WHAT THIS TASK INVOLVES -> Please write out the listing again, keeping every character the same.

THE INPUT ->
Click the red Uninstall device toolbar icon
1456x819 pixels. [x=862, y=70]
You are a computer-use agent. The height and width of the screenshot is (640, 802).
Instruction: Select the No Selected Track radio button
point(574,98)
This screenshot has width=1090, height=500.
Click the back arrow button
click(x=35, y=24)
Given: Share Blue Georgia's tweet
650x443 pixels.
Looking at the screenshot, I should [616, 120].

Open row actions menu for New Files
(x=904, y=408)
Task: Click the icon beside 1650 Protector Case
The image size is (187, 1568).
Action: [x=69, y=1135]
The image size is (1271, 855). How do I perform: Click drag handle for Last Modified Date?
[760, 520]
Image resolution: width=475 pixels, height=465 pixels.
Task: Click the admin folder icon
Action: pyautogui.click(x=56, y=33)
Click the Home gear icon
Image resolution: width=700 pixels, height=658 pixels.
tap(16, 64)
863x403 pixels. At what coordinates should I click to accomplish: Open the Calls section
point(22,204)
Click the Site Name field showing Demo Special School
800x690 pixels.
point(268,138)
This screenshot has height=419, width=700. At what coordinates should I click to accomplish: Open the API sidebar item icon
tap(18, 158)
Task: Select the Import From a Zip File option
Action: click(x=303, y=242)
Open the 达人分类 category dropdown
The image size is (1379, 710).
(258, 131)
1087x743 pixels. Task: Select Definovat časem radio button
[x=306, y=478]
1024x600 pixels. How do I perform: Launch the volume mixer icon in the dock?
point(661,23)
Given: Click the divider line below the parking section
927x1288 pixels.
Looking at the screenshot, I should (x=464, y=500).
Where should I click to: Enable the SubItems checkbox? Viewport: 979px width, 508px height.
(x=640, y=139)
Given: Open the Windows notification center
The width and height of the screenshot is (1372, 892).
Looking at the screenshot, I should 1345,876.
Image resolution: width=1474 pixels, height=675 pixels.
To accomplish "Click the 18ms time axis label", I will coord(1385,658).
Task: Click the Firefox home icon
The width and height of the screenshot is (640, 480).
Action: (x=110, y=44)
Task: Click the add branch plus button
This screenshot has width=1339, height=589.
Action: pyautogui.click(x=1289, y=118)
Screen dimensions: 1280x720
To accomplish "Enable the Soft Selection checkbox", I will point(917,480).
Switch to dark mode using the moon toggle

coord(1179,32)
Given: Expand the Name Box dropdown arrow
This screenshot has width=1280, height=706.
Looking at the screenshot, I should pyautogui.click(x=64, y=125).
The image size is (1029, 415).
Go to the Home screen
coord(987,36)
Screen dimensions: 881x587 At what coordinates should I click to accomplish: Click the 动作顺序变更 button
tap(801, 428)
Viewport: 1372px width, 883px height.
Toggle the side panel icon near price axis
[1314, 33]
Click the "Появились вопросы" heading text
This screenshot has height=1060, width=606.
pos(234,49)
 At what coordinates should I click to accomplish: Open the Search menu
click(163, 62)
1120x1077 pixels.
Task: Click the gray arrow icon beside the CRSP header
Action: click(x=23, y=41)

RESULT OF THE TASK ->
Click the red Uninstall device toolbar icon
1456x819 pixels. [x=862, y=70]
You are a computer-use agent. The height and width of the screenshot is (640, 802).
Instruction: Select the No Selected Track radio button
point(574,98)
This screenshot has width=1090, height=500.
Click the back arrow button
click(x=35, y=24)
Given: Share Blue Georgia's tweet
650x443 pixels.
Looking at the screenshot, I should [616, 120].

Open row actions menu for New Files
(x=904, y=408)
Task: Click the icon beside 1650 Protector Case
The image size is (187, 1568).
Action: [x=69, y=1135]
The image size is (1271, 855). How do I perform: Click drag handle for Last Modified Date?
[760, 520]
Image resolution: width=475 pixels, height=465 pixels.
Task: Click the admin folder icon
Action: pyautogui.click(x=56, y=33)
Click the Home gear icon
Image resolution: width=700 pixels, height=658 pixels.
tap(16, 64)
863x403 pixels. At what coordinates should I click to accomplish: Open the Calls section
point(22,204)
Click the Site Name field showing Demo Special School
800x690 pixels.
point(268,138)
This screenshot has height=419, width=700. At what coordinates should I click to accomplish: Open the API sidebar item icon
tap(18, 158)
Task: Select the Import From a Zip File option
Action: click(x=303, y=242)
Open the 达人分类 category dropdown
The image size is (1379, 710).
(258, 131)
1087x743 pixels. Task: Select Definovat časem radio button
[x=306, y=478]
1024x600 pixels. How do I perform: Launch the volume mixer icon in the dock?
point(661,23)
Given: Click the divider line below the parking section
927x1288 pixels.
Looking at the screenshot, I should (x=464, y=500).
Where should I click to: Enable the SubItems checkbox? Viewport: 979px width, 508px height.
(x=640, y=139)
Given: Open the Windows notification center
The width and height of the screenshot is (1372, 892).
Looking at the screenshot, I should 1345,876.
Image resolution: width=1474 pixels, height=675 pixels.
To accomplish "Click the 18ms time axis label", I will coord(1385,658).
Task: Click the Firefox home icon
The width and height of the screenshot is (640, 480).
Action: (x=110, y=44)
Task: Click the add branch plus button
This screenshot has width=1339, height=589.
Action: pyautogui.click(x=1289, y=118)
Screen dimensions: 1280x720
To accomplish "Enable the Soft Selection checkbox", I will point(917,480).
Switch to dark mode using the moon toggle

coord(1179,32)
Given: Expand the Name Box dropdown arrow
This screenshot has width=1280, height=706.
Looking at the screenshot, I should pyautogui.click(x=64, y=125).
The image size is (1029, 415).
Go to the Home screen
coord(987,36)
Screen dimensions: 881x587 At what coordinates should I click to accomplish: Click the 动作顺序变更 button
tap(801, 428)
Viewport: 1372px width, 883px height.
Toggle the side panel icon near price axis
[1314, 33]
Click the "Появились вопросы" heading text
This screenshot has height=1060, width=606.
pos(234,49)
 At what coordinates should I click to accomplish: Open the Search menu
click(163, 62)
1120x1077 pixels.
Task: Click the gray arrow icon beside the CRSP header
Action: click(x=23, y=41)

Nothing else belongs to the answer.